Publié le 19 février 2026

L’adoption de la loi de finances pour 2026 marque une étape importante pour l’ESS. Une partie des crédits du ministère de l’Économie et des Finances consacrés à son développement, qui avaient subi une baisse jugée inacceptable dans la version initiale du projet de loi de finances (PLF), ont finalement été rétablis par un amendement gouvernemental.

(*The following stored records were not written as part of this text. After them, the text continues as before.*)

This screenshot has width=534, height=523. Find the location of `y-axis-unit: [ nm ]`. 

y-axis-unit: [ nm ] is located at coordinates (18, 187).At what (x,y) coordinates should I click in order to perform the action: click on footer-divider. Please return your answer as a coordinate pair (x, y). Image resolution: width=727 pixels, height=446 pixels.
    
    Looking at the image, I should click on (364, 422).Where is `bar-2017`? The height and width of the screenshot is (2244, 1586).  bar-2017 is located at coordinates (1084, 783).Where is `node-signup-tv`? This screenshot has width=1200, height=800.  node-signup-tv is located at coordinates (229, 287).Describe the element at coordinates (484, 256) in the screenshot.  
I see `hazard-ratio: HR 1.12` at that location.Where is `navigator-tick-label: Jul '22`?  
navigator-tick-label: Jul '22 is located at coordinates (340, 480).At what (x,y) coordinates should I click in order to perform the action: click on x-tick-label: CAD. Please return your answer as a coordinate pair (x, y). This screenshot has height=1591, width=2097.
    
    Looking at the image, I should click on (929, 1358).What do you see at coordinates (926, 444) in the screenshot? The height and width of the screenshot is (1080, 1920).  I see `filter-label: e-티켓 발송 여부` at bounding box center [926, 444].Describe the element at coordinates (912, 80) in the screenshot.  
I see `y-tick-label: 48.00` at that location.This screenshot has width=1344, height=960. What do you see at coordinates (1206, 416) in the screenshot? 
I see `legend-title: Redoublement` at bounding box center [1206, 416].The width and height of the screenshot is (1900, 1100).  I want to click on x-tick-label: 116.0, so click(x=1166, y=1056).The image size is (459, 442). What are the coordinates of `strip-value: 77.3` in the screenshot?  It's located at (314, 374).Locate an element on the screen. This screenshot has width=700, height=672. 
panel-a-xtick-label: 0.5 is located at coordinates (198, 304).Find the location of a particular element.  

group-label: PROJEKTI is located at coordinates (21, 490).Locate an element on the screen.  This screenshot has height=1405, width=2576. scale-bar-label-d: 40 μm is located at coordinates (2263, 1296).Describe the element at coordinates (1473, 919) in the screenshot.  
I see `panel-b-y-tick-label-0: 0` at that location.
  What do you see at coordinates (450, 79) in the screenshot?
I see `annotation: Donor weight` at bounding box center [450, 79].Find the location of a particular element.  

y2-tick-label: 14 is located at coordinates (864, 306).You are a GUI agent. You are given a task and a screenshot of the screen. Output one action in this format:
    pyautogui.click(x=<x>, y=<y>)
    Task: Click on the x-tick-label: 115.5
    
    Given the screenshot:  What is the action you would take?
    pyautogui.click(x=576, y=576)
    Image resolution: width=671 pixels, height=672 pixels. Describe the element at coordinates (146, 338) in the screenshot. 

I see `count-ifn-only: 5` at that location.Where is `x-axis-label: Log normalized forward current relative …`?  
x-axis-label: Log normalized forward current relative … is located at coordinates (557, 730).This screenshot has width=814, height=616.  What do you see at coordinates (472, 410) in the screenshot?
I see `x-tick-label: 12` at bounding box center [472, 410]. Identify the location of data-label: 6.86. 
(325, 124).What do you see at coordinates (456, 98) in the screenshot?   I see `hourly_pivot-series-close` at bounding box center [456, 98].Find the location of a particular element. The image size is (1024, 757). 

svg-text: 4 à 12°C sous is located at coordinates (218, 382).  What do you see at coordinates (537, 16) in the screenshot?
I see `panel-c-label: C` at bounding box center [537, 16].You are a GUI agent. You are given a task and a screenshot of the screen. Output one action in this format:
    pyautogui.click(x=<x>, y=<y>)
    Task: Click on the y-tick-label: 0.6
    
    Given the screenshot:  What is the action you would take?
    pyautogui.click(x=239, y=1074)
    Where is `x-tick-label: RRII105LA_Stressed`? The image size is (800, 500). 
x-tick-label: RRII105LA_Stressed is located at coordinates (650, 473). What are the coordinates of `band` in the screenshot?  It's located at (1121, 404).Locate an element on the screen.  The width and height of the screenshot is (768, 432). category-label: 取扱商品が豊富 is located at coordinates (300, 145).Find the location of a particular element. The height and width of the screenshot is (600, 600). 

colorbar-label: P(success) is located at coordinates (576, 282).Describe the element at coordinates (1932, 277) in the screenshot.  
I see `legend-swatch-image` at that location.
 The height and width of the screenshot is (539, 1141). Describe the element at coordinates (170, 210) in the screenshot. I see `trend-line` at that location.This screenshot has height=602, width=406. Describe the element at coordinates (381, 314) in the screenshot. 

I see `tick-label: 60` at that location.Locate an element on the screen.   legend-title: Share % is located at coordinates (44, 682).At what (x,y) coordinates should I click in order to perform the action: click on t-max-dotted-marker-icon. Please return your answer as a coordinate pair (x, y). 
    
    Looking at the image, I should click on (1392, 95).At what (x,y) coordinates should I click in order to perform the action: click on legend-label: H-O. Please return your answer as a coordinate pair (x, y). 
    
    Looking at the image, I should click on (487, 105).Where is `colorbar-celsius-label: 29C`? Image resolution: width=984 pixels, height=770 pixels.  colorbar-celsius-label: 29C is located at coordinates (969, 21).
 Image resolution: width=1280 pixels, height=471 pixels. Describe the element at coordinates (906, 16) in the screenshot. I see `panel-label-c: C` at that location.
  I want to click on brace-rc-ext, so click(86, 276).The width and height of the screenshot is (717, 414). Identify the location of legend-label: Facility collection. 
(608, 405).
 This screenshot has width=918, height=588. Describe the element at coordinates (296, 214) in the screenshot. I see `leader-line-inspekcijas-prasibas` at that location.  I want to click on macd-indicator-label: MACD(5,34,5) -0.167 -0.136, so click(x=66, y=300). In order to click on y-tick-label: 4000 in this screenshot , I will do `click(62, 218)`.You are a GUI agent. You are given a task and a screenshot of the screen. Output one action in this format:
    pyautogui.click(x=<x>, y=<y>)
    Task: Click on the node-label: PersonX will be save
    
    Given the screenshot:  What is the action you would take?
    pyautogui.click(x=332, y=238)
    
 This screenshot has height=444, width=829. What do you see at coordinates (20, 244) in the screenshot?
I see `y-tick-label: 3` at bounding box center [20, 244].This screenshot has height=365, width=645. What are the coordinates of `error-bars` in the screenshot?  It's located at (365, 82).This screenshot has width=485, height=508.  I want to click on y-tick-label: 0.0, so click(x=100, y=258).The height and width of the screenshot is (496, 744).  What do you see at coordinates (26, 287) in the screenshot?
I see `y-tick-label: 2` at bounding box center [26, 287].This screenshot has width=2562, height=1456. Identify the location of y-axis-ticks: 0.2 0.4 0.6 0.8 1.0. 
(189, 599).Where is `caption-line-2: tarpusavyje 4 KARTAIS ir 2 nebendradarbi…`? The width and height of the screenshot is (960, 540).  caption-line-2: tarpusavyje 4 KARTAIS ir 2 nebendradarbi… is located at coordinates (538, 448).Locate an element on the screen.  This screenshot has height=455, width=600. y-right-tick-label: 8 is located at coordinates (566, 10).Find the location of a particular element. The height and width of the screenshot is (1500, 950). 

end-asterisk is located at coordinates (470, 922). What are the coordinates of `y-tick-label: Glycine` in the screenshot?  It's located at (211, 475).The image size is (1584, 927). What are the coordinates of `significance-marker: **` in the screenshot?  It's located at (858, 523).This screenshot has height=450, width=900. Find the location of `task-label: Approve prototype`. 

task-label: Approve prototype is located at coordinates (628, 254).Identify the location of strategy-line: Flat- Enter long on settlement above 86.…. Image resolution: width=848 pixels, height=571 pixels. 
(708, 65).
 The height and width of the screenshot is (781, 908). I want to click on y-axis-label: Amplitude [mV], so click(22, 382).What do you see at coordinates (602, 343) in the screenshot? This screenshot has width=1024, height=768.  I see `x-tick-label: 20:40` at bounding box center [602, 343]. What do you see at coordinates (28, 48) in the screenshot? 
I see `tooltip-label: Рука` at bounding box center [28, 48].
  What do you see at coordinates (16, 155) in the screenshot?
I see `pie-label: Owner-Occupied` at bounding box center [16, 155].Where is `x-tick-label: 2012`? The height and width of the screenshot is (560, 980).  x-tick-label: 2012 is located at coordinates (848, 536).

Ces moyens financent notamment le dispositif local d’accompagnement (DLA), qui soutient les TPE et PME de l’ESS sur les territoires, les pôles territoriaux de coopération économique (PTCE), les Chambres Régionales de l’ESS dans leur mission d’accueil et d’orientation des entreprises, ainsi que les têtes de réseaux du secteur. Leur maintien constitue un filet de sécurité essentiel pour permettre aux structures de l’ESS de poursuivre leurs activités et d’accompagner les transitions en cours.

D’autres ajustements budgétaires ont également permis de limiter certaines fragilisations du secteur. Des amendements gouvernementaux sont revenus en partie sur des annulations de crédits qui auraient fortement affecté des dispositifs structurants, notamment les services civiques et la politique d’appui à l’insertion par l’activité économique (IAE). Le rétablissement partiel des crédits de l’IAE a notamment permis de préserver une grande partie (51 000) sur les 60 000 parcours d’insertion menacés.

Dans un courrier adressé aux acteurs du secteur, le président d’ESS France, Benoît Hamon, souligne que le maintien des crédits dédiés au développement de l’ESS a été accueilli avec « une certaine forme de soulagement » par les organisations concernées, résultat d’une mobilisation collective des réseaux, entreprises et élus engagés pour le secteur.

Si ces arbitrages constituent un signal positif, la prudence reste toutefois de mise. ESS France souligne la nécessité d’évaluer l’impact global de l’ensemble des mesures adoptées dans la loi de finances et de rester mobilisé afin d’éviter toute annulation ultérieure de crédits qui fragiliserait les acteurs du secteur.

Dans ce contexte, ESS France rappelle que l’enjeu dépasse le seul cadre budgétaire. La prochaine étape sera l’adoption d’une stratégie nationale de développement de l’ESS, attendue par l’ensemble de l’écosystème. Comme le souligne Benoît Hamon, « notre prochain combat est celui de l’adoption d’une stratégie nationale de l’ESS à la hauteur des potentialités de l’ESS et des défis qu’impliquent les grandes transitions ».

ESS France poursuivra donc sa mobilisation pour que la France se dote d’une feuille de route durable et ambitieuse en matière d’ESS, une économie indissociable de l’intérêt général et essentielle à la cohésion sociale et à l’accès aux droits fondamentaux.